[[ Input data, beginning ]]

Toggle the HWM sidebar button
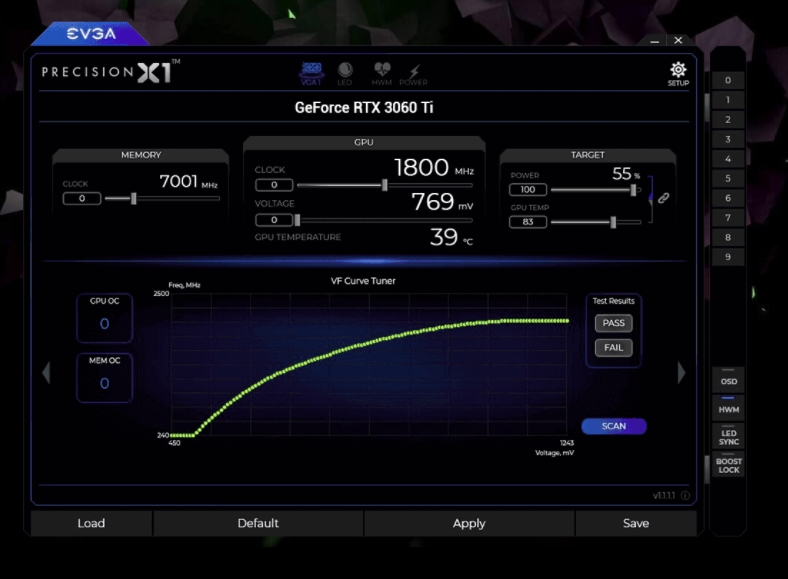This screenshot has width=788, height=579. [x=728, y=409]
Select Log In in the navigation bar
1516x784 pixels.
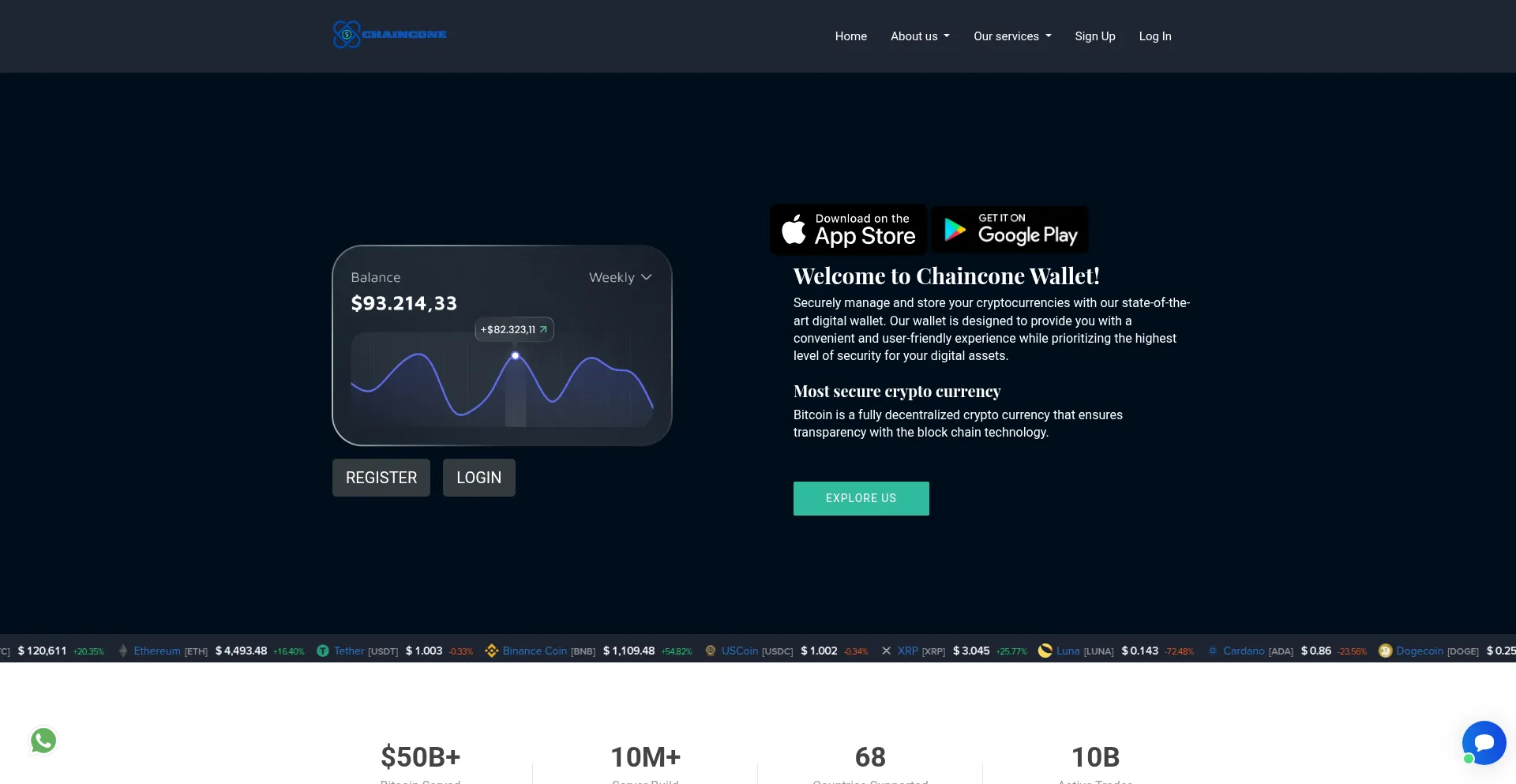pos(1154,36)
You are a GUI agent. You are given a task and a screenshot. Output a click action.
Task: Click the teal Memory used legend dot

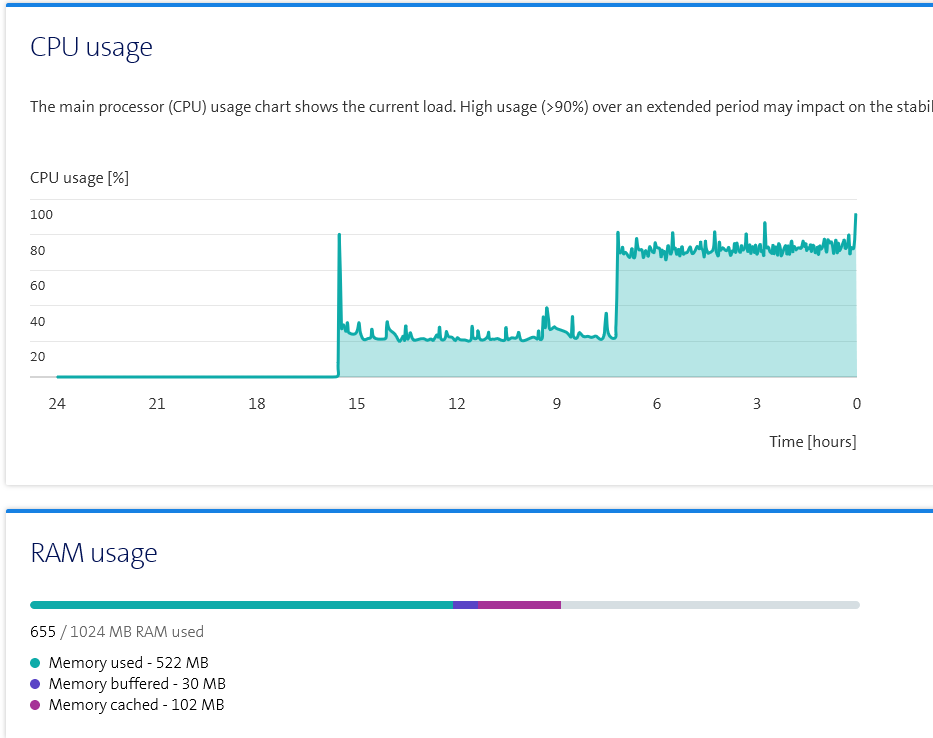pyautogui.click(x=35, y=663)
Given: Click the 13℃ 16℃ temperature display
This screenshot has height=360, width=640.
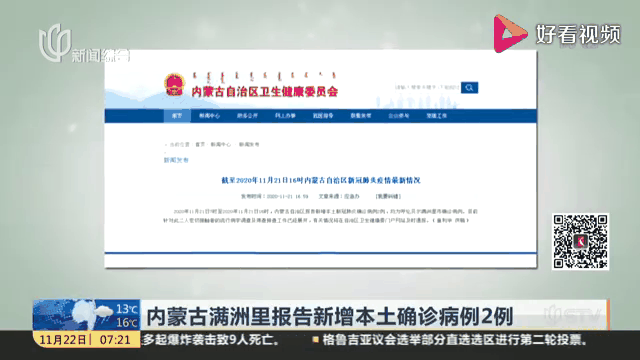Looking at the screenshot, I should (x=127, y=316).
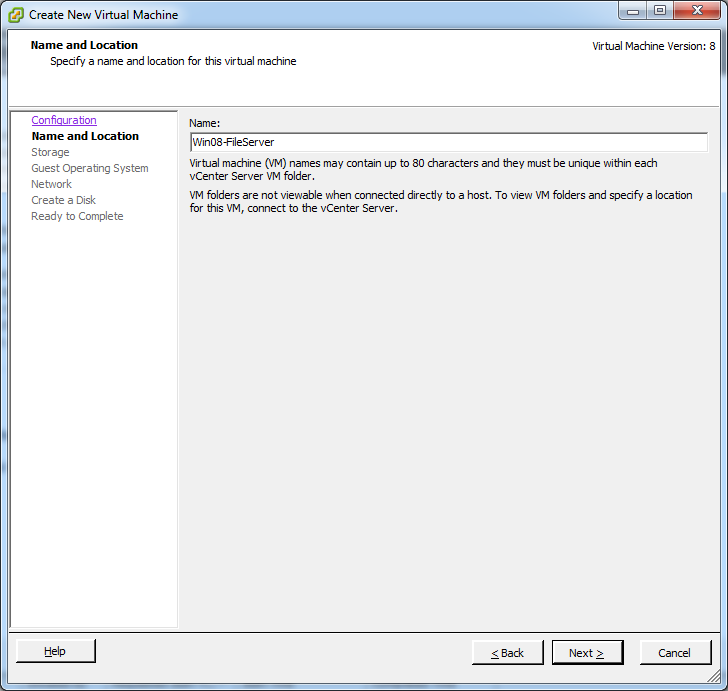728x691 pixels.
Task: Click the vSphere icon in the title bar
Action: [16, 15]
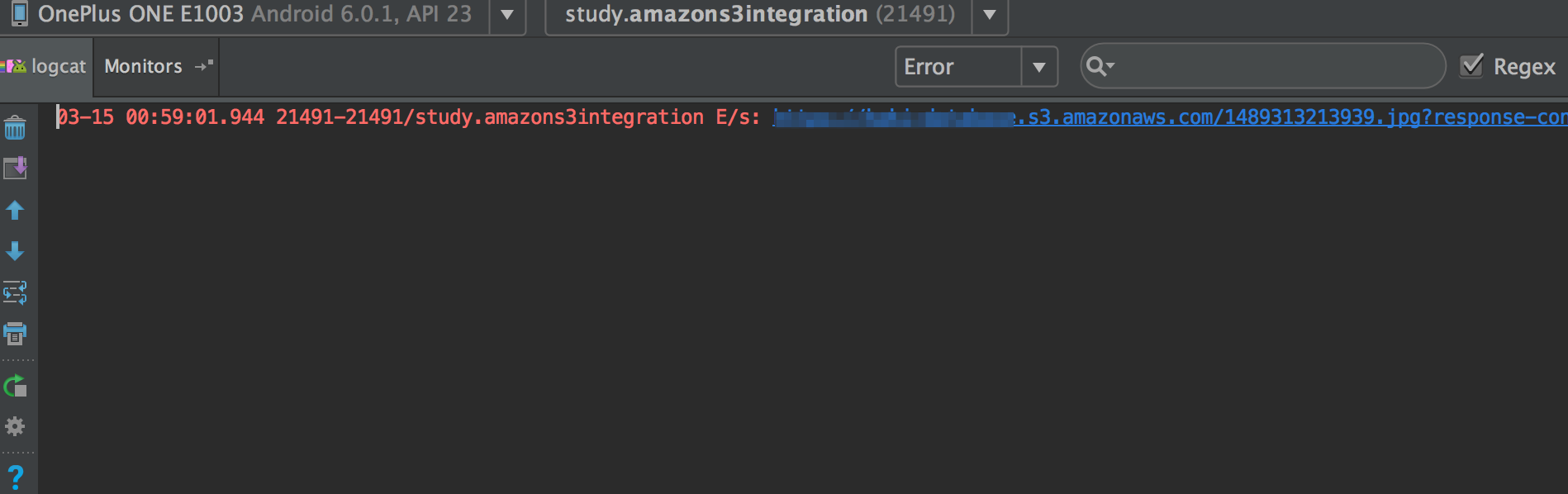Toggle soft wraps icon in sidebar
1568x494 pixels.
[15, 292]
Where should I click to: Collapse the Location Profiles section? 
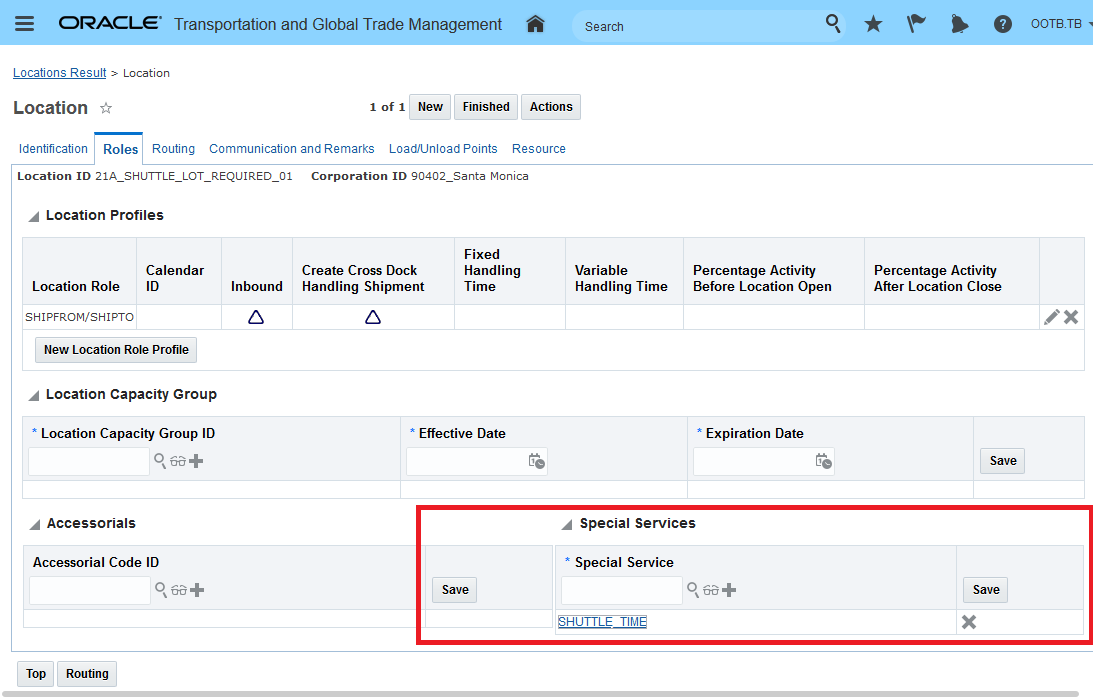tap(34, 216)
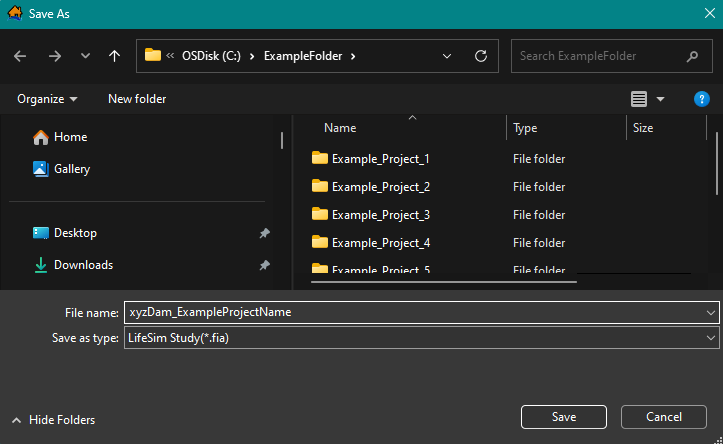Viewport: 723px width, 444px height.
Task: Open the Organize menu
Action: pyautogui.click(x=47, y=99)
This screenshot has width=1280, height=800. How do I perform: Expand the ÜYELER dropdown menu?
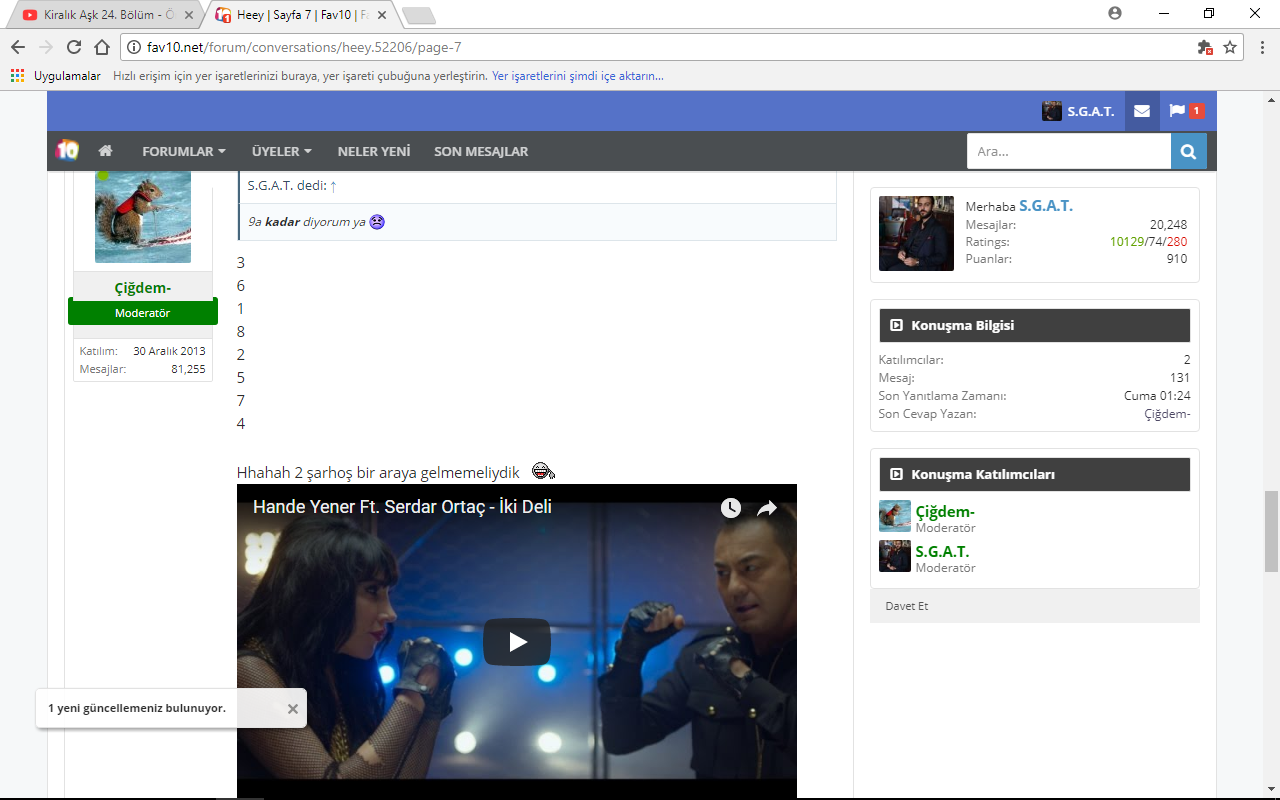(x=281, y=151)
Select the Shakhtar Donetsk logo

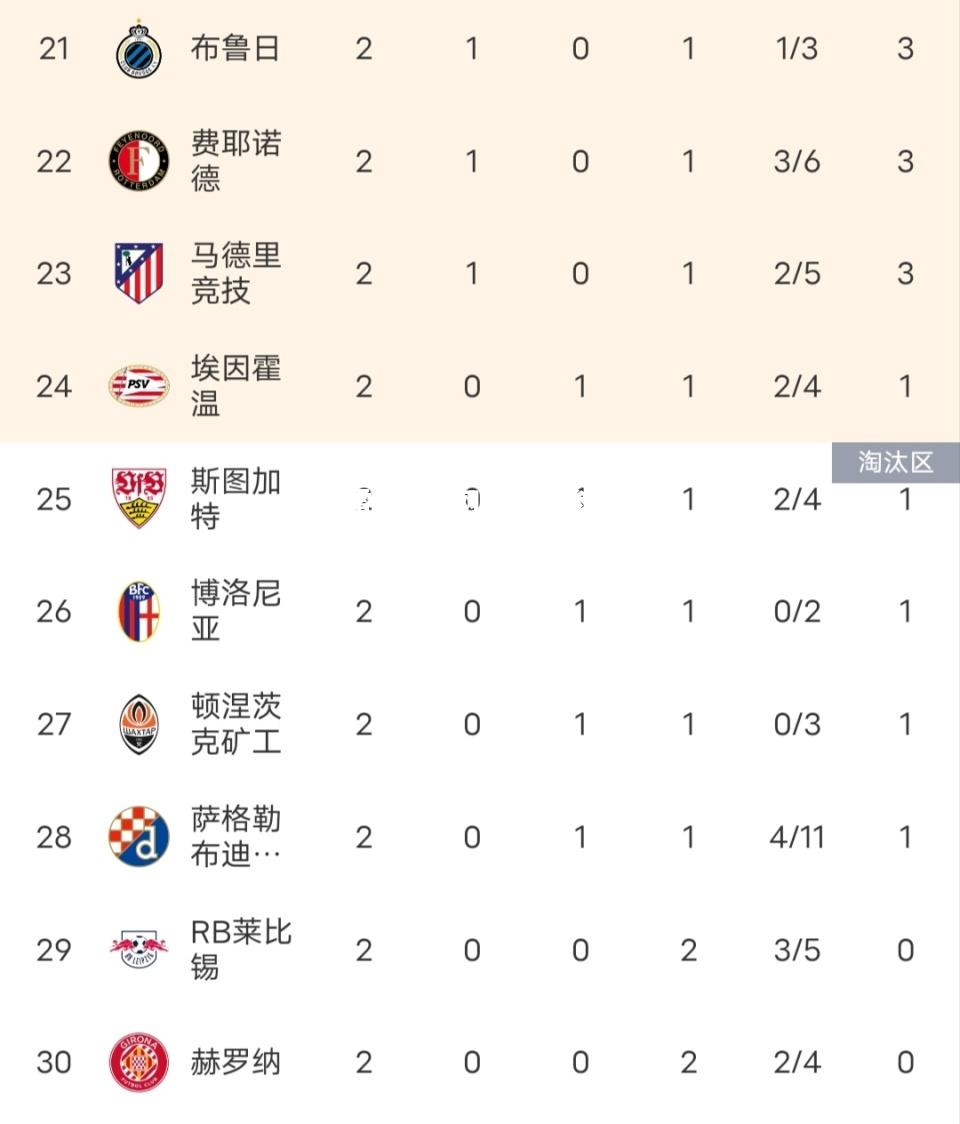click(x=139, y=724)
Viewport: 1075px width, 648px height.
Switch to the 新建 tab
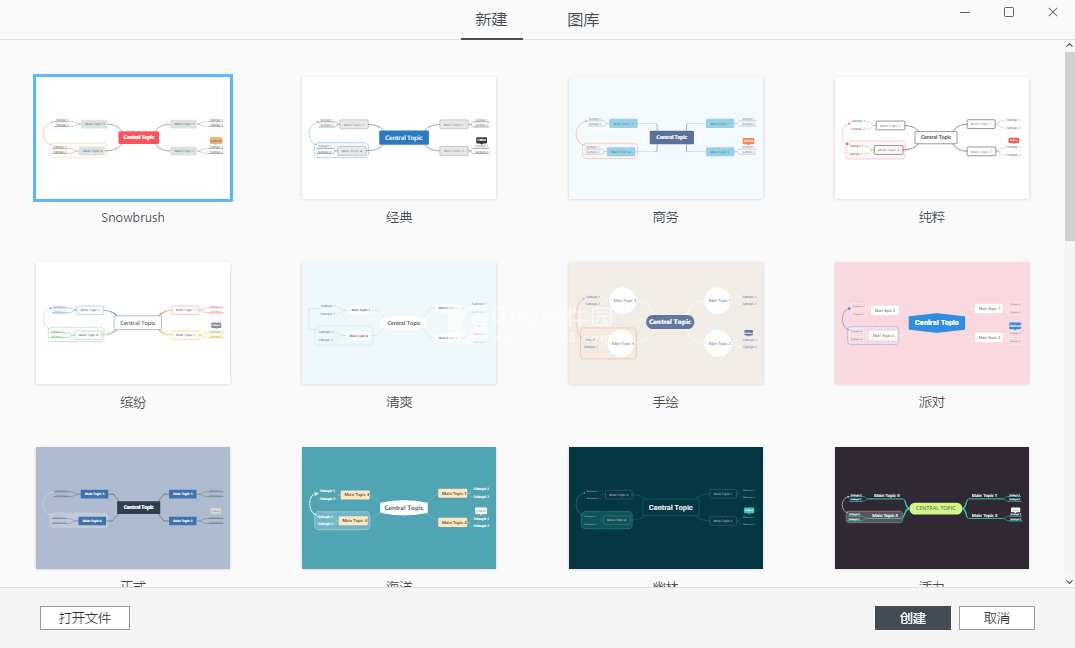492,20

[[ Input data, end ]]

▶ Exercise requirements
Could you repeat all of the material exactly? Pictures should not be copied.

▶ Problem solution
Toggle the HWM sidebar button
This screenshot has width=788, height=579. [x=728, y=409]
Select Log In in the navigation bar
1516x784 pixels.
pos(1154,36)
You are a GUI agent. You are given a task and a screenshot. Output a click action.
Task: Click the teal Memory used legend dot

pyautogui.click(x=35, y=663)
Given: Click the 13℃ 16℃ temperature display
This screenshot has height=360, width=640.
Looking at the screenshot, I should (x=127, y=316).
728x691 pixels.
Task: Click the vSphere icon in the title bar
Action: [16, 15]
Toggle soft wraps icon in sidebar
1568x494 pixels.
[15, 292]
Where should I click to: Collapse the Location Profiles section? 
tap(34, 216)
Viewport: 723px width, 444px height.
Task: Open the Organize menu
Action: pyautogui.click(x=47, y=99)
This screenshot has width=1280, height=800. How do I perform: Expand the ÜYELER dropdown menu?
(x=281, y=151)
Select the Shakhtar Donetsk logo

click(x=139, y=724)
Viewport: 1075px width, 648px height.
Switch to the 新建 tab
492,20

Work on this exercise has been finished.